Websphere Commerce Data Load using CSV \Websphere Commerce Data Load using XML

Websphere Commerce Data Load using CSV \Websphere Commerce Data Load using XML


Data can be loaded into WCS tables using data load utility. Data load utility works in the steps as mentioned below.

1.Data Reader
The data reader reads the input file, and transforms the input into a data object. Data objects are typically map objects. Eg: CSV data reader \XML Data Reader

2.Business Object Builder
The business object builder instantiates the business object and populates it from the data in the data object. Eg:The table object builder

3. Business Object Mediator
The business object mediator converts the business object into physical object. The table object mediator is always used with the table object builder. Eg: table-based mediator

4. Data Writer
The data writer writes the physical object into the database. This tutorial uses the default data writer to write the generated physical objects into the database.

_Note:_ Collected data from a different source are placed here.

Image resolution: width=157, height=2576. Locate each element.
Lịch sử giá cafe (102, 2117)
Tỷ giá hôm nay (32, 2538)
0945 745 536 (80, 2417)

There are three configurations files and a input source file required to complete the data loader setup. WCS supports only CSV File Reader for other input source you have to write your own Reader Class. This means that if you are using OOB CSVReader then your input file must be a CSV file. The three configuration files are listed below.


1.wc-dataload-env.xml
2.wc-dataload-loader.xml
3.wc-dataload.xml

wc-dataload-env.xml holds the environment settings such as database name,encrypted password,database type,user name,schema name.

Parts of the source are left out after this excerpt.